Mahia's nuisance sediment
Mahia’s nuisance sediment
Mahia Peninsula, at the northern end of Hawke’s Bay, is renowned for its beautiful beaches and spectacular surf. But sedimentation is a big problem on some parts of the coast. The water is clouded by fine mud, and nearshore marine habitats such as rocky reefs are blanketed in sediment. Gathering of kaimoana by the local community is also badly affected.
NIWA scientists are working with the local Mahia Coastal Management Strategy to establish where this perennial nuisance sediment comes from.

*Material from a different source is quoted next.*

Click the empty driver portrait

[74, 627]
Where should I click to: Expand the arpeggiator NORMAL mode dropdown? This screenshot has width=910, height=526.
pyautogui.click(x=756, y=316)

Possibilities include eroding sea cliffs and hills in the local catchments, and sediment loads deposited in the sea by rivers further afield and transported to Mahia by ocean currents.
Sidescan sonar surveys have mapped the distribution of nearshore sediments, rocky reefs, and macroalgal communities both outside and inside two of the rāhui (conservation areas) along the northern side of the peninsula.
"We have also been looking at coastal erosion rates, the local geology and hillslope characteristics, and have used empirical formulae to predict stream sediment discharges," says NIWA’s Sheryl Miller. A review of the influence of historical landuse on catchment sediment yields has also been undertaken. Results to date suggest that erosion of local coastal and catchment mudstone is the prime sediment source.
The project is funded by the Foundation for Research, Science & Technology through NIWA’s Capability Fund. The present reconnaissance phase of the work will be completed in 2007.